Fire of Love
You say you've been on some crazy dates? You may want to rethink that when you watch Fire of Love, director Sara Dosa's documentary about Maurice and Katia Krafft, a husband and wife who spend their lives traveling the world so that they can watch volcanoes erupt. Maurice and Katia died during a 1991 eruption on an island off the Japanese coast, but they left lots of footage of their adventures. They photographed their work (partly to support themselves) and partly to share some of nature's more amazing sights with the rest of us. They were either lucky or focused enough to define their lives by the obsession they shared for volcanoes and each other. Knowing what they wanted their lives to be, they decided never to have children, a wise choice for folks who, though well-prepared, regularly risked their lives. At one point in Dosa's documentary, Maurice paddles a small boat across a lake full of sulfuric acid. You'll learn volcanoes are divided into two broad categories -- red and gray. It's the gray volcanoes that kill and that this intrepid couple spent their later years pursuing -- until their preoccupations finally did them in.Hallelujah: Leonard Cohen, A Journey, A Song
If you haven't heard Leonard Cohen's Hallelujah, you must have spent the last several years living under a rock. The song has been sung by many artists and has become a staple of moments meant for inspiration, grieving, or triumph. The story of this ubiquitous song is the occasion for director Daniel Geller and Dayna Goldfine's documentary, Hallelujah: Leonard Cohen, A Journey, A Song.

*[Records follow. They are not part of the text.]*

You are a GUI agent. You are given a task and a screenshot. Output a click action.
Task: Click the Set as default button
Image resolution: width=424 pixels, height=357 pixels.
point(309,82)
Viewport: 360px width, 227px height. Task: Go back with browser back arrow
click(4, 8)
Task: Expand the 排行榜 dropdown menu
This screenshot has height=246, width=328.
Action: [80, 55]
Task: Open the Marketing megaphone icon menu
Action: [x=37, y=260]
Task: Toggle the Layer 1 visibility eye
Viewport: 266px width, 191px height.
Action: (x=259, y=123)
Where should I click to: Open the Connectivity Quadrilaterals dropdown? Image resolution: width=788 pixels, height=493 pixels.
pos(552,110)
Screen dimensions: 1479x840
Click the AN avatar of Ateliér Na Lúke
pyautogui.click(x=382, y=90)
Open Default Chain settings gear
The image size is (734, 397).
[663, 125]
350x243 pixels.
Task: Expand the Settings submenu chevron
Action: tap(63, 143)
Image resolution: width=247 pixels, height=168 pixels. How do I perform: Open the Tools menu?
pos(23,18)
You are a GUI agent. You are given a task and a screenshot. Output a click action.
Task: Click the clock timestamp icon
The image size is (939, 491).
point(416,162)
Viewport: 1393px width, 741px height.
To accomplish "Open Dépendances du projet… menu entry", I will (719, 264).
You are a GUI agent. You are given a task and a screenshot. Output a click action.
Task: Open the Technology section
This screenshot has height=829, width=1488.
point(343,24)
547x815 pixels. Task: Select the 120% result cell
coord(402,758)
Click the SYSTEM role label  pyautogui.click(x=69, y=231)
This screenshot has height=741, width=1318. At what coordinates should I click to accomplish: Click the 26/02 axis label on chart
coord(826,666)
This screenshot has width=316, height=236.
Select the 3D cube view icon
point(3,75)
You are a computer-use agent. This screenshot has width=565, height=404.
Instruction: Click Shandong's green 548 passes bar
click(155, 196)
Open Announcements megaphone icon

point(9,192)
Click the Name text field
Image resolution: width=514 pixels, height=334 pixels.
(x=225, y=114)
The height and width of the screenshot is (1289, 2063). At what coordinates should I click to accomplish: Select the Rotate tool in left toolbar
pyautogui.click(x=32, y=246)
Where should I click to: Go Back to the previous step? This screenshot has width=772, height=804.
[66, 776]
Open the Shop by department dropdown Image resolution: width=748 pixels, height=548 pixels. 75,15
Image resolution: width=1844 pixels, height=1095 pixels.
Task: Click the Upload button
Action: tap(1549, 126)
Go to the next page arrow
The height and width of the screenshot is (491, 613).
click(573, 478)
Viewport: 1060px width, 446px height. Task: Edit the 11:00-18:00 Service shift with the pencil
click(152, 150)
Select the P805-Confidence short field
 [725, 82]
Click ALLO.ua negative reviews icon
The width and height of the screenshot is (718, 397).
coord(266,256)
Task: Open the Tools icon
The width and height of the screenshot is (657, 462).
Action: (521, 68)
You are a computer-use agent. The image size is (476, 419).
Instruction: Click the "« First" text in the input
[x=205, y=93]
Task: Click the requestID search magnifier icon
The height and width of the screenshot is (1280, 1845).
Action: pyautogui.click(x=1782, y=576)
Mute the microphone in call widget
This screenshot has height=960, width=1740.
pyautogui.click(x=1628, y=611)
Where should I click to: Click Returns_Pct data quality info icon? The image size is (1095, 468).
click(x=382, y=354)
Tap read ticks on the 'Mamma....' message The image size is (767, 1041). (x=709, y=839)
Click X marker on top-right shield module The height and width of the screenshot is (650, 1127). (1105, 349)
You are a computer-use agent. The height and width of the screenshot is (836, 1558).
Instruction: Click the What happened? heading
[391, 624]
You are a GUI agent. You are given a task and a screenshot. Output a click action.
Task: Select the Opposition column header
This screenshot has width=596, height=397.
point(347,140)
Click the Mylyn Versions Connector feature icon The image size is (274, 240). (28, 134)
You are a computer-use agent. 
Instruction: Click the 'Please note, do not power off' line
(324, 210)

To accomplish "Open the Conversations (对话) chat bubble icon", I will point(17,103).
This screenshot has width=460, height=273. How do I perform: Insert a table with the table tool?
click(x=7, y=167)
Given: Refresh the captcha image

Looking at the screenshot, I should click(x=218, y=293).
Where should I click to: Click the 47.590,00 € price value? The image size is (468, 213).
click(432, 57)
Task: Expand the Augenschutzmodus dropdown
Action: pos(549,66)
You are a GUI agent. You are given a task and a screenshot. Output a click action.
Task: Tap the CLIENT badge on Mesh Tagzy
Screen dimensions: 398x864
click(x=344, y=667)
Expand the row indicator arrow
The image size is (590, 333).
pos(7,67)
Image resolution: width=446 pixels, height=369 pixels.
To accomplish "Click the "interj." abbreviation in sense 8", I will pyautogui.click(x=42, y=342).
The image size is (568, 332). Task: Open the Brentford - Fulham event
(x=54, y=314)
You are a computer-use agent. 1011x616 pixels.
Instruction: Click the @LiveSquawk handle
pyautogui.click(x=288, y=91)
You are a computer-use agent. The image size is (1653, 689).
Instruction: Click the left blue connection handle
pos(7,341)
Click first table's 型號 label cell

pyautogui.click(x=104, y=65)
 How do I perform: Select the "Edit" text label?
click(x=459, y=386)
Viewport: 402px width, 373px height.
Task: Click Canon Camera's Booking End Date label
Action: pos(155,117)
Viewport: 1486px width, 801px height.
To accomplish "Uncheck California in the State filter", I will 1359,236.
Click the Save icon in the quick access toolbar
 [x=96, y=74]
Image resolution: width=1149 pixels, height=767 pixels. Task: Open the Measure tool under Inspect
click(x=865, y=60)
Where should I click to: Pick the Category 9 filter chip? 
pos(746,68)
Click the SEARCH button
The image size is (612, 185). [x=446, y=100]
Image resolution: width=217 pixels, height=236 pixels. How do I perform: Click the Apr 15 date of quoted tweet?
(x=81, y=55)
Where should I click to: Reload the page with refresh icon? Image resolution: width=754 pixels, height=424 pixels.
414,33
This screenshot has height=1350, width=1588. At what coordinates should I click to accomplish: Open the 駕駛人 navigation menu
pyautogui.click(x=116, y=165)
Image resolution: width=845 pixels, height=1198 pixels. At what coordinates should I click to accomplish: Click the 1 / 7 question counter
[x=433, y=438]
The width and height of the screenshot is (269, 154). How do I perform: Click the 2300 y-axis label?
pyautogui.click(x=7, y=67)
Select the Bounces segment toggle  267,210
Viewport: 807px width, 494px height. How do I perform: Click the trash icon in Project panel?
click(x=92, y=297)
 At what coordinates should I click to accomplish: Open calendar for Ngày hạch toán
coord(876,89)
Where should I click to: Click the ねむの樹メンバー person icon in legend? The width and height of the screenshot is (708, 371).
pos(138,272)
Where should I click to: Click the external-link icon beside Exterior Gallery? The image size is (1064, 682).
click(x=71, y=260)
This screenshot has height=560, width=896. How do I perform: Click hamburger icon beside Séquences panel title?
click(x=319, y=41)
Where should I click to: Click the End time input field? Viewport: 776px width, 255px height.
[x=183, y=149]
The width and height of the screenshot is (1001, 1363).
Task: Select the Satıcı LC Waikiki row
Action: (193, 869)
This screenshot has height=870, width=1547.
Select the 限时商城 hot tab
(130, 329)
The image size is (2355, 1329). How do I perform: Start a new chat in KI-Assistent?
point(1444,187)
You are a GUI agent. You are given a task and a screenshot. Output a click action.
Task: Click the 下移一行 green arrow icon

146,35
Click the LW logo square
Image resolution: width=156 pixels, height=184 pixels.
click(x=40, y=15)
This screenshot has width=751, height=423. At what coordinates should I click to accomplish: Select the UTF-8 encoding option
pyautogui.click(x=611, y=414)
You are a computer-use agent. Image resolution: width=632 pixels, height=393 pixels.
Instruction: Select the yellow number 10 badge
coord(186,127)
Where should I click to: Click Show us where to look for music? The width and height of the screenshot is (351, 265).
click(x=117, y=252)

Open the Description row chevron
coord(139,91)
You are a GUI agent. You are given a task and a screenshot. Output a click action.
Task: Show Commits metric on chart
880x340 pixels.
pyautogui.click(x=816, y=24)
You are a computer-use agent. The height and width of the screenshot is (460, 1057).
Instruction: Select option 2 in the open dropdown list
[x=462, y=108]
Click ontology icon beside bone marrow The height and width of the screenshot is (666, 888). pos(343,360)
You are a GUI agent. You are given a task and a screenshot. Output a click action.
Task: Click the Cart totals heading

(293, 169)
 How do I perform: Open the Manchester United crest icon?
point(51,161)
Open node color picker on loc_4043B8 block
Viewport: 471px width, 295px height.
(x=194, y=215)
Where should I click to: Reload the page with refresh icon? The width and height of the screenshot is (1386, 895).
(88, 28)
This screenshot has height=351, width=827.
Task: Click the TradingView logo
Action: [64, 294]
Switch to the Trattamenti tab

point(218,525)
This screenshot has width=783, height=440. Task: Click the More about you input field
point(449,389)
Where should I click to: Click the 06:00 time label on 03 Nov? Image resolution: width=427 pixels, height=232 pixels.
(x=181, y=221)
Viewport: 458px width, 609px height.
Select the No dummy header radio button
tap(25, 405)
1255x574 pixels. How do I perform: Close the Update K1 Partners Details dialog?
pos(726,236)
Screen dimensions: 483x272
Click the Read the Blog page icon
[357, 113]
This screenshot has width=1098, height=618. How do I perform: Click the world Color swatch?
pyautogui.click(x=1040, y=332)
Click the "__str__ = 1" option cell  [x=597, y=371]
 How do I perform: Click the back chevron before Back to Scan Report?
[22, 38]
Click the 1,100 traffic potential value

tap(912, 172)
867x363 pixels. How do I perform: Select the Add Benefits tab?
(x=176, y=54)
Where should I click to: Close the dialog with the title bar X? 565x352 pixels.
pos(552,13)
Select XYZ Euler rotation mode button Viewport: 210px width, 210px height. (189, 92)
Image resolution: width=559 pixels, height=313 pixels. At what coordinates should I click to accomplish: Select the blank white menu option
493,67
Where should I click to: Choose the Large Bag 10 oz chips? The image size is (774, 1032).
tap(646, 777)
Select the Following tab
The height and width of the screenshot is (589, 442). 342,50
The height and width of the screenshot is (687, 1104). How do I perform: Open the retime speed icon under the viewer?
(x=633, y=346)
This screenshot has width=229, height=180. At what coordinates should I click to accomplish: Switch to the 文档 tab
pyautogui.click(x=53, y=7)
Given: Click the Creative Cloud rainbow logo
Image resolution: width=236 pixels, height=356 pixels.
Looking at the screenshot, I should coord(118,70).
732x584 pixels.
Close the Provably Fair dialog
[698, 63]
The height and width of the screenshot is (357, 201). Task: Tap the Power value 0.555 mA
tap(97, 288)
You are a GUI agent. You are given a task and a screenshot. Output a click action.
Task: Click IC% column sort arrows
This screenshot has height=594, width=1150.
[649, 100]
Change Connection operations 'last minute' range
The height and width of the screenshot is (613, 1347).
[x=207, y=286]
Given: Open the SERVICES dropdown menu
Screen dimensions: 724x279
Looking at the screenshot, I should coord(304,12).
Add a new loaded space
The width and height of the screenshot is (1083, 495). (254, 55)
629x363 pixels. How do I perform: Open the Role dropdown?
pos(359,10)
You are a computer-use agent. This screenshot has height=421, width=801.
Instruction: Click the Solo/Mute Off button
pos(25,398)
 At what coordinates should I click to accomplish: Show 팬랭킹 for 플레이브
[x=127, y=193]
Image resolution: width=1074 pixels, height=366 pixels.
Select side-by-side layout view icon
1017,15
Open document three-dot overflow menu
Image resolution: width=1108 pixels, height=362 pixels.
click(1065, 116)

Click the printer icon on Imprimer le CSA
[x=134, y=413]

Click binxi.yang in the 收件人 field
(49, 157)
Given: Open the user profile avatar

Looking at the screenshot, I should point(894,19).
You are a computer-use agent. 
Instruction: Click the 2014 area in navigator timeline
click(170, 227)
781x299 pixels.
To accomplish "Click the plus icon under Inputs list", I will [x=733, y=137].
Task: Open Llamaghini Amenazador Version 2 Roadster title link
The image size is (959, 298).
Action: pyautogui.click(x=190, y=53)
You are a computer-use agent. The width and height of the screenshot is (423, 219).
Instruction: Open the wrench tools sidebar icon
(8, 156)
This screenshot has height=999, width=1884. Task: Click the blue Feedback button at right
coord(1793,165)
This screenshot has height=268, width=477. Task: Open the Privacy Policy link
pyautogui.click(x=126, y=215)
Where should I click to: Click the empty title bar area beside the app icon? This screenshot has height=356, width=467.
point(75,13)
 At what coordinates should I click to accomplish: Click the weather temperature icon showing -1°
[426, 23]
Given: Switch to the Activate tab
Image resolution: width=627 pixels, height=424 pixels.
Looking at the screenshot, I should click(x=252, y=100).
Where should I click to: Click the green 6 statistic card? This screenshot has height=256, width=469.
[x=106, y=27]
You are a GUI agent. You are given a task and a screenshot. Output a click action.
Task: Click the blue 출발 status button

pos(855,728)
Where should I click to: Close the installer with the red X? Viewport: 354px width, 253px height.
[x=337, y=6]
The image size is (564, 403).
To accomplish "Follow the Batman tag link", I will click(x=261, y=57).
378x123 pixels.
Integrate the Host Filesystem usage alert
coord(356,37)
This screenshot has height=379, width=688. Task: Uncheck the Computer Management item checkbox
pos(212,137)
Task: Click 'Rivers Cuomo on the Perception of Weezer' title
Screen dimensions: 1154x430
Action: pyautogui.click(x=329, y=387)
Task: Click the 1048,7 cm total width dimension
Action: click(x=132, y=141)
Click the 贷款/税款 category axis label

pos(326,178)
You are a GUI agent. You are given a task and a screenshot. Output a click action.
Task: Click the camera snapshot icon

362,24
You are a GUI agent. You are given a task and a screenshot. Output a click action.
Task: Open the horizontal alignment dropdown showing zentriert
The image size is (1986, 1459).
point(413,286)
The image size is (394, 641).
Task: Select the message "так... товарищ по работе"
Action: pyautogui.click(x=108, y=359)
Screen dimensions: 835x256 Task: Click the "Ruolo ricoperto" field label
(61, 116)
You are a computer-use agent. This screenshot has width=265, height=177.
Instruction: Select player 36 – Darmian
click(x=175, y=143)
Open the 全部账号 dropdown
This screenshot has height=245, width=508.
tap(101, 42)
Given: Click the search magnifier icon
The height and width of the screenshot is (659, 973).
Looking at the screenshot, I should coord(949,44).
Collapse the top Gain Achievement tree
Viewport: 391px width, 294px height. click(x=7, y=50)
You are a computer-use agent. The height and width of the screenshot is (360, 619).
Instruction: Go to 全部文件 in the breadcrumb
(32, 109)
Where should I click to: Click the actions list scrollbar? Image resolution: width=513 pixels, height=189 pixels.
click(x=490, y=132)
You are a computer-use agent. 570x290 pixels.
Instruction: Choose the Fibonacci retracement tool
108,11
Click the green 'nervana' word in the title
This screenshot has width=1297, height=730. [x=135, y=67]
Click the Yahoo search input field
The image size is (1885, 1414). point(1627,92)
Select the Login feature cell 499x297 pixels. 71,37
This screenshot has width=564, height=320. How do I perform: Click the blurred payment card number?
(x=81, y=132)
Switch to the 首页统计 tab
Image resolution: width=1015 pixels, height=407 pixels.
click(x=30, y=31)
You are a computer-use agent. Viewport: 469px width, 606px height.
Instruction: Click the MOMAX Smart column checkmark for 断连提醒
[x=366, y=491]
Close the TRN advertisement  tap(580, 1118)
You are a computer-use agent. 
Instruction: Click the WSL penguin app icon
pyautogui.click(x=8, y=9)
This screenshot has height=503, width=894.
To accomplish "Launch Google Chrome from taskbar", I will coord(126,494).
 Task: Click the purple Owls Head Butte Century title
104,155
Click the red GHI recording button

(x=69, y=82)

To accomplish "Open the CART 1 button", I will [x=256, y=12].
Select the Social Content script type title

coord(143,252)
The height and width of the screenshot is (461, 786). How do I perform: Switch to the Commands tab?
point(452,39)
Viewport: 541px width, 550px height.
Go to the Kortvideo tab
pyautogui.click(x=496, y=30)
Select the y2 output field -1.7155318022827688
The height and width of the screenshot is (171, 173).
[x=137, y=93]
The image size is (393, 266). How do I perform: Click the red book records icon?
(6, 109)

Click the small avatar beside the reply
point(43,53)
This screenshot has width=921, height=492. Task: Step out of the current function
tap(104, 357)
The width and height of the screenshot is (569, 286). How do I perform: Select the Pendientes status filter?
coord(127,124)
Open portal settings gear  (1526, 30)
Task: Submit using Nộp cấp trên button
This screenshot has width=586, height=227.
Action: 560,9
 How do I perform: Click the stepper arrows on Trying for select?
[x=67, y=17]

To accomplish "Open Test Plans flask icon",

The movie also serves as a sketchy biography of Cohen, the poet/singer who died in 2016. Cohen worked on Hallelujah for years, pushing its lyrics through many permutations, 180 versions by some accounts. Mostly avoiding Cohen's non-musical life, the movie focuses on Cohen's strange, halting career. Music writer Larry Sloman offers insights into the man and his music, noting that Cohen's life had been devoted mostly to "holiness and horniness." A Montreal-born Jew, Cohen spent five years in a Zen monastery. The film leaves you with the impression that Cohen -- who appears throughout -- never captured what he was reaching for or even totally figured out what it was that drove him. Whatever else he accomplished -- and he left a fair number of memorable songs -- Cohen created a song that's now ingrained in our culture and is likely to remain there.